Segment Open

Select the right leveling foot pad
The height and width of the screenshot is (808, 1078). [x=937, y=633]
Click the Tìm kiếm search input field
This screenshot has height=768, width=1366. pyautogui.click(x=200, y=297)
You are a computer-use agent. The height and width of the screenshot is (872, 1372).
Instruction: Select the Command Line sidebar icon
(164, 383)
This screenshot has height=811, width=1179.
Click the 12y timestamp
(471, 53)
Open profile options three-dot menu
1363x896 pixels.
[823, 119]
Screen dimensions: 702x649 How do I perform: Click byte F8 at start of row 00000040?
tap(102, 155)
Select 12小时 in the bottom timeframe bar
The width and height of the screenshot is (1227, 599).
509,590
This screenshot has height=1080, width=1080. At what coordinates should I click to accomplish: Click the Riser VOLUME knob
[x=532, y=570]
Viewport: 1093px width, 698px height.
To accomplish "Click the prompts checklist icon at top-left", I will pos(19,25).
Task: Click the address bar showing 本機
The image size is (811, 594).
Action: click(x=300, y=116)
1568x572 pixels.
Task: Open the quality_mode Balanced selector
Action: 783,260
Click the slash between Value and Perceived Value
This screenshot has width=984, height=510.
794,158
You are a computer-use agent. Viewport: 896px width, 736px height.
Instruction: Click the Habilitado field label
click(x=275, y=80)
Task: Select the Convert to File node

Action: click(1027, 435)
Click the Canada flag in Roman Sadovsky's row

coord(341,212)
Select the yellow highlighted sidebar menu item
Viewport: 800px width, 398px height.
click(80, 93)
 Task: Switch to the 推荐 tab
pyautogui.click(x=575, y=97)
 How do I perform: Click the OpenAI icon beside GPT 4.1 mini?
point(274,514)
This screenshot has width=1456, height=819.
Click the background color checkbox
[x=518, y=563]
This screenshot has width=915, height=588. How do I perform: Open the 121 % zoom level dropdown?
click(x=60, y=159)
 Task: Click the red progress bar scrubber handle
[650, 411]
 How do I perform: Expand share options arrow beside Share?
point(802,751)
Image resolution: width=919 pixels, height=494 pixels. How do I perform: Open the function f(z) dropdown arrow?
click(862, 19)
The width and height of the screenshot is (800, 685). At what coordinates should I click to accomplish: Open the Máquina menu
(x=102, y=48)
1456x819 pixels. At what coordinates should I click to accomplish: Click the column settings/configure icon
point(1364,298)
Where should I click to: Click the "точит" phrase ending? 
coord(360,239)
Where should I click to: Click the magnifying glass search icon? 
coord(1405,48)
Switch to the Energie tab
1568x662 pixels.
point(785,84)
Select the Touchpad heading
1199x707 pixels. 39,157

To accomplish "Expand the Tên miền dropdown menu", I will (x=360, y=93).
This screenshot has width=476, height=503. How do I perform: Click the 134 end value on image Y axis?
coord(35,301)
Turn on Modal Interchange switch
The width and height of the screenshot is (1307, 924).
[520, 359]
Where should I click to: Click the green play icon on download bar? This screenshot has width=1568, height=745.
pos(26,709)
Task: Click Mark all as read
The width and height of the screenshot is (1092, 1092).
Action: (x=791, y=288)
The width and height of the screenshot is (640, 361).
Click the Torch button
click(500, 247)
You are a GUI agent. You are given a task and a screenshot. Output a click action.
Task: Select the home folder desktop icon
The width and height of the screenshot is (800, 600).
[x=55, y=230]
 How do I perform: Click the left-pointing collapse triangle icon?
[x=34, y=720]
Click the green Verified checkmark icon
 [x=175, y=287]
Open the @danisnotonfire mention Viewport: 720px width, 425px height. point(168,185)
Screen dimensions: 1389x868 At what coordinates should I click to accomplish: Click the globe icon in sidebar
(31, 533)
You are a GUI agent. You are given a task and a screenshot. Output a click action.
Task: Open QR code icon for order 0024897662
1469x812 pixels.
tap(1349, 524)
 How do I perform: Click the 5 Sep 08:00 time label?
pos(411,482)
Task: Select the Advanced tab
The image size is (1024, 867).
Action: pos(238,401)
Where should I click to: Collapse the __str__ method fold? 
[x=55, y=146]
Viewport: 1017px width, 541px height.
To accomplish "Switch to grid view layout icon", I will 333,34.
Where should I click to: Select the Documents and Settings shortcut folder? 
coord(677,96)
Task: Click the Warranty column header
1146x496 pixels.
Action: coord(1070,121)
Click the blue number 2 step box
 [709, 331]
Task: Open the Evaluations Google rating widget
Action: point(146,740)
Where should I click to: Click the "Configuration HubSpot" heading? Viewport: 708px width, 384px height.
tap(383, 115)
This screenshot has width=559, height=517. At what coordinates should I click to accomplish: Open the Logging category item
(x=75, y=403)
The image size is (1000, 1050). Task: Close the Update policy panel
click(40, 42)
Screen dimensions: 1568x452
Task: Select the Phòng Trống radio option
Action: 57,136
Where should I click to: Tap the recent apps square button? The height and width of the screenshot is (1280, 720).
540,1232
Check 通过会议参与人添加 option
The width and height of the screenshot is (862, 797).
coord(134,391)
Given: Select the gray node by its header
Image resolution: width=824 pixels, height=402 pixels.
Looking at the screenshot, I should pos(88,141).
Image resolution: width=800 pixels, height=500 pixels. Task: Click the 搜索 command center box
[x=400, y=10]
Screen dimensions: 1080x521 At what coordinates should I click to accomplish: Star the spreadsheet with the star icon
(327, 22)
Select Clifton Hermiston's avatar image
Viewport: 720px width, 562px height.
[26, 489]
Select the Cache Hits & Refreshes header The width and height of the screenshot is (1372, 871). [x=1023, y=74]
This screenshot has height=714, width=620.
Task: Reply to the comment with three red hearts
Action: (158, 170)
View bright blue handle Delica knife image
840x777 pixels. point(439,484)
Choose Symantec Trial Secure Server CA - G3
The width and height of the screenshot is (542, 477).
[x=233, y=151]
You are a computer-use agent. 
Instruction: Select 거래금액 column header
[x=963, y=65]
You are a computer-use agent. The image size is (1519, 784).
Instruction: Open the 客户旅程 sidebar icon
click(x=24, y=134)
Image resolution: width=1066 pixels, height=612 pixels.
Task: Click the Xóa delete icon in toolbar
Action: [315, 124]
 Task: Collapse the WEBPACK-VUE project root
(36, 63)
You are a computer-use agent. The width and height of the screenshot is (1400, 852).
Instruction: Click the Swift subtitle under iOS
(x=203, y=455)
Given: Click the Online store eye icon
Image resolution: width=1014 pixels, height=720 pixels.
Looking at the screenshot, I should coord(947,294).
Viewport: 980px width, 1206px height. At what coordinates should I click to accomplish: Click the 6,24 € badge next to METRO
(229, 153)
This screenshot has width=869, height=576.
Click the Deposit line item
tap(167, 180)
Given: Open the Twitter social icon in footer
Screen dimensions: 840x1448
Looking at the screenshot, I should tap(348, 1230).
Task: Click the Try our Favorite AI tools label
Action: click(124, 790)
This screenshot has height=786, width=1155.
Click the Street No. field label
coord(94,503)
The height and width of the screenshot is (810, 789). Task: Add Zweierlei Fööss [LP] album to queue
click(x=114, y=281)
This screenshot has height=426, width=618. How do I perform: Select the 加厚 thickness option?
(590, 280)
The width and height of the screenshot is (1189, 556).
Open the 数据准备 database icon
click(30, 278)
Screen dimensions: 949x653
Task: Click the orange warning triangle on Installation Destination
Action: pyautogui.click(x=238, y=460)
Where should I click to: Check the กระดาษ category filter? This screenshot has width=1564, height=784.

Segment Closed

**WORK TO COMPLETE:** Each line of the entries that contains the word "will" should be listed.

**ANSWER BOX:**
To accomplish "Click the prompts checklist icon at top-left", I will pos(19,25).
To accomplish "Expand the Tên miền dropdown menu", I will (x=360, y=93).
To accomplish "Switch to grid view layout icon", I will 333,34.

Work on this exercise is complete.